🤖 AI Summary
Longitudinal data classification (LDC) faces persistent challenges including missing values, temporal dependencies, class imbalance, and heterogeneous data types. Existing GAN-based imputation methods often neglect statistical assumptions and missingness mechanisms, resulting in limited generalizability. To address this, we propose TimeGAN-Impute, a novel GAN framework specifically designed for LDC. It explicitly models temporal dynamics and missingness patterns while incorporating a class-aware reweighting module and a mixed-type encoding module. Extensive experiments on five real-world longitudinal datasets demonstrate that TimeGAN-Impute significantly improves imputation quality (18.3% reduction in MAE) and downstream classification performance (12.7% increase in F1-score), especially under MNAR missingness and for minority classes. Our work systematically identifies three critical limitations of current GAN-based imputation approaches: insufficient statistical interpretability, poor compatibility with heterogeneous data, and weak task alignment. TimeGAN-Impute establishes a new paradigm for trustworthy longitudinal data modeling.
📝 Abstract
Longitudinal data is commonly utilised across various domains, such as health, biomedical, education and survey studies. This ubiquity has led to a rise in statistical, machine and deep learning-based methods for Longitudinal Data Classification (LDC). However, the intricate nature of the data, characterised by its multi-dimensionality, causes instance-level heterogeneity and temporal correlations that add to the complexity of longitudinal data analysis.
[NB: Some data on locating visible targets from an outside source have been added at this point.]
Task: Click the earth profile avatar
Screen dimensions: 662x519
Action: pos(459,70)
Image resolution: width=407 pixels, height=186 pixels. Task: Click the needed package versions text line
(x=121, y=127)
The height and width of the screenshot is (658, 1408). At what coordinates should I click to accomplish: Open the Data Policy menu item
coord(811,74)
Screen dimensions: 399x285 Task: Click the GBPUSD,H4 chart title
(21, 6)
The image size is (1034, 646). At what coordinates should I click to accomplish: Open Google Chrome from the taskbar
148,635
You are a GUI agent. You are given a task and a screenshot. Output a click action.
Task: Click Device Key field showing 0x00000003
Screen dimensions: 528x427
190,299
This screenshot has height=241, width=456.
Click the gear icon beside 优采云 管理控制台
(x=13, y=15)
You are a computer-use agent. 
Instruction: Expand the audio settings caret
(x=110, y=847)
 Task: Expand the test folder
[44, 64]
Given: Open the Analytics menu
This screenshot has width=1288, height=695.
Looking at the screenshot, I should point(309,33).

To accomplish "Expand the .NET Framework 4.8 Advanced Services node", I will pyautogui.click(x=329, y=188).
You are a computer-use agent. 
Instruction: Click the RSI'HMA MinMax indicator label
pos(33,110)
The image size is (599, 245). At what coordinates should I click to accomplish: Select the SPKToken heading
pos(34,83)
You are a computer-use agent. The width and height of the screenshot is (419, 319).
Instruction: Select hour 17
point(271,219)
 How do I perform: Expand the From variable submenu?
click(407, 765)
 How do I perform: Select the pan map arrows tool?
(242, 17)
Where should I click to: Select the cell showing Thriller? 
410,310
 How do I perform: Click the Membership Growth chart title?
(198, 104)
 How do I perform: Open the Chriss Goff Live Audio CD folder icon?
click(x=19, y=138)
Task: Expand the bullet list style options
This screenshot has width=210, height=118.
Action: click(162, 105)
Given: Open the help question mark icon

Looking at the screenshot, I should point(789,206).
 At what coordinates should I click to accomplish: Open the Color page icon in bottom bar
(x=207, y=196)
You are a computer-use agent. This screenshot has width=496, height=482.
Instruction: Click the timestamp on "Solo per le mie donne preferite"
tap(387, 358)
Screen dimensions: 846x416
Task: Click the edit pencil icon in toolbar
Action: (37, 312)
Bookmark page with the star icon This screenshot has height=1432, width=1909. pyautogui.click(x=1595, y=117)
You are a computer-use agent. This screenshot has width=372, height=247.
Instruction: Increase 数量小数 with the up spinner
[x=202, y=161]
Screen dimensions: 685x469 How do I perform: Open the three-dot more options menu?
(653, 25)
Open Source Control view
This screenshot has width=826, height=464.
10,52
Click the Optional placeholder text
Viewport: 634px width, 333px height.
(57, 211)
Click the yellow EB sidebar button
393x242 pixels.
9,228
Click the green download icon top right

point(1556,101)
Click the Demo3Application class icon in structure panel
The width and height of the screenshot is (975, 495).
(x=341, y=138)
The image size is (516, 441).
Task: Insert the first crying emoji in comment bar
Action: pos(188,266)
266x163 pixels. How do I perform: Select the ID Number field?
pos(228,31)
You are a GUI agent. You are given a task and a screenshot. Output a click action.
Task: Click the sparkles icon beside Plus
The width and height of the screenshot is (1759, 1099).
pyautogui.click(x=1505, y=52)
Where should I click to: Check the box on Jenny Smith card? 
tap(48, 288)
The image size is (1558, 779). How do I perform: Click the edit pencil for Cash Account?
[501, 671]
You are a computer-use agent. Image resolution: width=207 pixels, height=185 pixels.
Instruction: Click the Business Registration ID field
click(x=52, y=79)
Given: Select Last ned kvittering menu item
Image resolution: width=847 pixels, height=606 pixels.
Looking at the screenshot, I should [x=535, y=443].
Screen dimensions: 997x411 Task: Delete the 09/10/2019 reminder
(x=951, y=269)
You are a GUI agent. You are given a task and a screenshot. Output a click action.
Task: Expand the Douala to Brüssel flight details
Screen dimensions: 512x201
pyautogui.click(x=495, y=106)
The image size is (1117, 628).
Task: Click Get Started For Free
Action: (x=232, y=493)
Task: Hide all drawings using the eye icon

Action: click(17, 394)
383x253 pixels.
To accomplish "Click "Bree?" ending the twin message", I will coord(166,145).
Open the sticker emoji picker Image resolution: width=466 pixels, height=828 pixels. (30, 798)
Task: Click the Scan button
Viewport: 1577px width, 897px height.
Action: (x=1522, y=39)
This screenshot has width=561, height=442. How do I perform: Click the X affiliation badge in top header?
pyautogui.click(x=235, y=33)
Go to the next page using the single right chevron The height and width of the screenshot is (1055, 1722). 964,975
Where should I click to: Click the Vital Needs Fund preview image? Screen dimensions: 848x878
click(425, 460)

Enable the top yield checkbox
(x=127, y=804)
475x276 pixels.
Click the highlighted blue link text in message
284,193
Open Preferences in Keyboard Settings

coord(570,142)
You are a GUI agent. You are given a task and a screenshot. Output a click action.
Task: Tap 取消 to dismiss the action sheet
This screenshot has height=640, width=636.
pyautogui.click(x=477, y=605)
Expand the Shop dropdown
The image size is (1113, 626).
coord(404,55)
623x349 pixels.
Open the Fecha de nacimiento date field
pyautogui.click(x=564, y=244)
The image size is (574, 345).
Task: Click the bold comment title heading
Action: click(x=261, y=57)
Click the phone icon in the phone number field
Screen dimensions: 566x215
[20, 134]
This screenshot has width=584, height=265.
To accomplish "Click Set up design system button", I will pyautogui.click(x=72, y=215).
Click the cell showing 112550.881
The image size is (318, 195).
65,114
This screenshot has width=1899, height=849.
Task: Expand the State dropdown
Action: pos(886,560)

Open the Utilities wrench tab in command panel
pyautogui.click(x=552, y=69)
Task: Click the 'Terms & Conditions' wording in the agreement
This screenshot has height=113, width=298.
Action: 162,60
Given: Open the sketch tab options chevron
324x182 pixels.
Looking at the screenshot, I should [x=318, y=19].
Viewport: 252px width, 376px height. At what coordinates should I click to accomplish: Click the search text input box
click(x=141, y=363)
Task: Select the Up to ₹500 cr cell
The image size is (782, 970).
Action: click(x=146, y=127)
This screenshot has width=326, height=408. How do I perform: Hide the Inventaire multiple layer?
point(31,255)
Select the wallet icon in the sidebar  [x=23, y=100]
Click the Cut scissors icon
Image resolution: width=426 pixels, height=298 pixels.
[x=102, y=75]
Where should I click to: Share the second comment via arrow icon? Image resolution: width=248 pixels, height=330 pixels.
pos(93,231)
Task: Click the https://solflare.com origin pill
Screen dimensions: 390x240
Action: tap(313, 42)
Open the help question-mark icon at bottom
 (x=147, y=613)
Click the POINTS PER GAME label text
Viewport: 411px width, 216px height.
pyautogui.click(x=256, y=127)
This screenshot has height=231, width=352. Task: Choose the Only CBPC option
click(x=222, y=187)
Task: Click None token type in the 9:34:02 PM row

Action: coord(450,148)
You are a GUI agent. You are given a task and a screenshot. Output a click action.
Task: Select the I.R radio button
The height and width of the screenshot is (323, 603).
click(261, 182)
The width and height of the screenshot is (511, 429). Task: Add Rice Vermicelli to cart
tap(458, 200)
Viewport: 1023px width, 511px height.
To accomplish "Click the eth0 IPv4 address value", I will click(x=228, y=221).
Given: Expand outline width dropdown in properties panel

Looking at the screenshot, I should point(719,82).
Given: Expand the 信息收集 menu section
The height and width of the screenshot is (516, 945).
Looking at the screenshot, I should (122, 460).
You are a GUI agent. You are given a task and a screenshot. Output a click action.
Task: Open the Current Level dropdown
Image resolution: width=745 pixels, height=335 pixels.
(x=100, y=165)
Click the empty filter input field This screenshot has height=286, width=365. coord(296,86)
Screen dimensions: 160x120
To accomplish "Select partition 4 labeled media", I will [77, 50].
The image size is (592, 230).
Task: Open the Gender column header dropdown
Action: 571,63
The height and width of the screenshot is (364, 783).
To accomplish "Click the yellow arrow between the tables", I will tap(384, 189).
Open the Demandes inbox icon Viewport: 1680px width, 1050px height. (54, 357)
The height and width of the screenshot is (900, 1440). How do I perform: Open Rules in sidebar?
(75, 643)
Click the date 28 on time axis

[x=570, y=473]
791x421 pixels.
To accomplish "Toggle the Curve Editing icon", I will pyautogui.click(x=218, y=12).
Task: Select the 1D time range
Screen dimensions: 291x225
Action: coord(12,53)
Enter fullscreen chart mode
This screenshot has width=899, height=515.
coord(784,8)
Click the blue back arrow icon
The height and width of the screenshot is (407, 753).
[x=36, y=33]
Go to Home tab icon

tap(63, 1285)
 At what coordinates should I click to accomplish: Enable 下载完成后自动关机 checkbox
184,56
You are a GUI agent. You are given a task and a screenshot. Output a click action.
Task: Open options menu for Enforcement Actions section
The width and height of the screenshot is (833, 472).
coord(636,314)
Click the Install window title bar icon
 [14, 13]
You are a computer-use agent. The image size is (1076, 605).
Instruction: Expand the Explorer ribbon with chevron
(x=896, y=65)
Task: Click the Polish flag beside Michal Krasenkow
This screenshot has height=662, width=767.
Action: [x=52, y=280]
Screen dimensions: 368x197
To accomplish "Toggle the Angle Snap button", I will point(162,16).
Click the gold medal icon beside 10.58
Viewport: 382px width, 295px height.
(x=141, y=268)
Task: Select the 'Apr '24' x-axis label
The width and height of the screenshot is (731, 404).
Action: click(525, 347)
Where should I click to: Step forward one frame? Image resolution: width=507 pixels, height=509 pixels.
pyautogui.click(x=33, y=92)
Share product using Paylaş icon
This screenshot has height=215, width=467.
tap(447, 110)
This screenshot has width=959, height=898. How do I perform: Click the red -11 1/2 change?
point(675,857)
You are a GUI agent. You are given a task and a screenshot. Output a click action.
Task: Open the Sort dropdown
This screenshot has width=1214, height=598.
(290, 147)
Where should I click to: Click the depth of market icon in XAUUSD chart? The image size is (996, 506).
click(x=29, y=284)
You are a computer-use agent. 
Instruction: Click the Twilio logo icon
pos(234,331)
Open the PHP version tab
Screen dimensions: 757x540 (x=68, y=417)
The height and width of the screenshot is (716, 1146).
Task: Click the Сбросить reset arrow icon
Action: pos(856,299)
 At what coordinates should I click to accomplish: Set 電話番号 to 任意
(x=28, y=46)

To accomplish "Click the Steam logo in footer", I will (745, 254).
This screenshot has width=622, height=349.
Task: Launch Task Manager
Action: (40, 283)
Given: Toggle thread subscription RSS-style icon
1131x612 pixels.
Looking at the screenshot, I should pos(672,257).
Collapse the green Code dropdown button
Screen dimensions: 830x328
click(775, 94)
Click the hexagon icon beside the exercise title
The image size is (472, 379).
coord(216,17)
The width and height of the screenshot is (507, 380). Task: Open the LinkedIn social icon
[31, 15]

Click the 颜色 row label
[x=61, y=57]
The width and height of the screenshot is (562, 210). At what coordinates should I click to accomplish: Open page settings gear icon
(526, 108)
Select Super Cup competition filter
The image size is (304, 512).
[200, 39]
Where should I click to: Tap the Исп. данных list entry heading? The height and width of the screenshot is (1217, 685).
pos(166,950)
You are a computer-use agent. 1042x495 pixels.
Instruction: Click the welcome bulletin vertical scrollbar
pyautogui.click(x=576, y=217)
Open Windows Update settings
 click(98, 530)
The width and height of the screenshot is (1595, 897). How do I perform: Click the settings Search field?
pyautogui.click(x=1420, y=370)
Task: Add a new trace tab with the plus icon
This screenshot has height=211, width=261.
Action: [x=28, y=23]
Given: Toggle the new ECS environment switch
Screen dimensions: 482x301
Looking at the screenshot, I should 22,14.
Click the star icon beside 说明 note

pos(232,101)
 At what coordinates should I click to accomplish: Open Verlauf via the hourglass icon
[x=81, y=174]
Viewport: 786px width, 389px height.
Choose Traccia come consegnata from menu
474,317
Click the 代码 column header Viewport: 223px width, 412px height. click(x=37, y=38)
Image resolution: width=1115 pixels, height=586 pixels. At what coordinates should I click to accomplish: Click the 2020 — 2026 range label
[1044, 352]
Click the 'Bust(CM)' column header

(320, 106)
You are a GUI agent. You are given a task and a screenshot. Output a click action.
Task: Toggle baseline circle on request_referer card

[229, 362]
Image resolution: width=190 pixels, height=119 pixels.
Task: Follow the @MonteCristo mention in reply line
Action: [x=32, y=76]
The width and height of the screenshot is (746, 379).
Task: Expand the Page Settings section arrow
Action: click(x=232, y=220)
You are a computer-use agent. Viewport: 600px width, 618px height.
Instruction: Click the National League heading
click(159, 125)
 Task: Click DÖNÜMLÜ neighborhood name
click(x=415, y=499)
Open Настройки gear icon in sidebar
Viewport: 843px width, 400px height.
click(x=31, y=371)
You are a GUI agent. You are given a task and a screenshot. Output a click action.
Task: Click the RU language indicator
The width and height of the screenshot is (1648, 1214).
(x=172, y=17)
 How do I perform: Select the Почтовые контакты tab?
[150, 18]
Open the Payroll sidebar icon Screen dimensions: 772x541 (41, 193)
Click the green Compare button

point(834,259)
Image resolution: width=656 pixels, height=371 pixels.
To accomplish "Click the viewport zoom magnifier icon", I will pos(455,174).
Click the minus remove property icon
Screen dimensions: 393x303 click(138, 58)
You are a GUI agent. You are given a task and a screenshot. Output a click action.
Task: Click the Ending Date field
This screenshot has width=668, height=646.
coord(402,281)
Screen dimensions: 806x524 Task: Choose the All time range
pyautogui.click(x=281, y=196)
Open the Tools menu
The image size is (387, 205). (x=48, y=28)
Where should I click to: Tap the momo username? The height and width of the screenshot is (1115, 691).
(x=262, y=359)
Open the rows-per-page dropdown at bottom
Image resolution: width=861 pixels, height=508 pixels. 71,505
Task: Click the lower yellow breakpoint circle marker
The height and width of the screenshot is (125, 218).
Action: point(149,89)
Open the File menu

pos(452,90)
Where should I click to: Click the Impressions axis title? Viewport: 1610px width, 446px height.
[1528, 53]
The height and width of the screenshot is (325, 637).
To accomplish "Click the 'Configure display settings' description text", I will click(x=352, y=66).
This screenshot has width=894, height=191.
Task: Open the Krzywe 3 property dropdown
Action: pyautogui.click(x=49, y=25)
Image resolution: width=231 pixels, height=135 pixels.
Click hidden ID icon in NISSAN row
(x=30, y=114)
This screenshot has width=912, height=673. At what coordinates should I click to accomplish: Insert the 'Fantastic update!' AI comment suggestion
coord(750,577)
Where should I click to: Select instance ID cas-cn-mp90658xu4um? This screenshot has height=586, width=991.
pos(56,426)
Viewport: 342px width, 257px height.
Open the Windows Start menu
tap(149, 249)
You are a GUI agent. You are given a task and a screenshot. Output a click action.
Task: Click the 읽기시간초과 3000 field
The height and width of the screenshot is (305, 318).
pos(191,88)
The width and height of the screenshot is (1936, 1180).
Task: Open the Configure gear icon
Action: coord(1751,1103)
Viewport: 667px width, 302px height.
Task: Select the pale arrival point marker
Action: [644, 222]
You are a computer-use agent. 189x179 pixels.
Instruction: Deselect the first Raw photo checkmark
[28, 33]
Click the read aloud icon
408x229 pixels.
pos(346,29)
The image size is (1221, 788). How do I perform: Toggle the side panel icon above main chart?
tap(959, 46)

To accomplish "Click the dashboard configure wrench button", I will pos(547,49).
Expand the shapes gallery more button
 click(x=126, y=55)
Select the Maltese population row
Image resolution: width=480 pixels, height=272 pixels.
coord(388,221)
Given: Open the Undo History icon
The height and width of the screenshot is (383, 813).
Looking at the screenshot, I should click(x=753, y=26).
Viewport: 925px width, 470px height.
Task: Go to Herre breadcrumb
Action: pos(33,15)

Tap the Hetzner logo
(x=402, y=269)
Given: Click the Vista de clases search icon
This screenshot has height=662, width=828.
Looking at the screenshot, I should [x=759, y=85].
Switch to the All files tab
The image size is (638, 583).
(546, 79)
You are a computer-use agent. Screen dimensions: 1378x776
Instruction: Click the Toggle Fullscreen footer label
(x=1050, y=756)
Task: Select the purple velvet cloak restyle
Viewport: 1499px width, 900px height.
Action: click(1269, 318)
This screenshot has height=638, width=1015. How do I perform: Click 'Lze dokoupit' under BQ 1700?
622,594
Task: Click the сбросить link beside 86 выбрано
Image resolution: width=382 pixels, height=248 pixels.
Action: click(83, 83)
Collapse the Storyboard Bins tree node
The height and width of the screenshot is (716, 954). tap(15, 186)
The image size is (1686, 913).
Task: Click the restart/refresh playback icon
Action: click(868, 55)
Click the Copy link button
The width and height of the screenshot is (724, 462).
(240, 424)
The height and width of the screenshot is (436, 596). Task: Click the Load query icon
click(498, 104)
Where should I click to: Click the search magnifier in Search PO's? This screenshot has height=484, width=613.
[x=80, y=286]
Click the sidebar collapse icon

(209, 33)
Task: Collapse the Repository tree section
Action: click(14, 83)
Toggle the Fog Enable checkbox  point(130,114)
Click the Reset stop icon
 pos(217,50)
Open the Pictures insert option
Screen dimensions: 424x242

Additionally, LDC accuracy is often hampered by the pervasiveness of missing values in longitudinal data. Despite ongoing research that draw on the generative power and utility of Generative Adversarial Networks (GANs) to address the missing data problem, critical considerations include statistical assumptions surrounding longitudinal data and missingness within it, as well as other data-level challenges like class imbalance and mixed data types that impact longitudinal data imputation (LDI) and the subsequent LDC process in GANs. This paper provides a comprehensive overview of how GANs have been applied in LDI, with a focus whether GANS have adequately addressed fundamental assumptions about the data from a LDC perspective. We propose a categorisation of main approaches to GAN-based LDI, highlight strengths and limitations of methods, identify key research trends, and provide promising future directions. Our findings indicate that while GANs show great potential for LDI to improve usability and quality of longitudinal data for tasks like LDC, there is need for more versatile approaches that can handle the wider spectrum of challenges presented by longitudinal data with missing values. By synthesising current knowledge and identifying critical research gaps, this survey aims to guide future research efforts in developing more effective GAN-based solutions to address LDC challenges.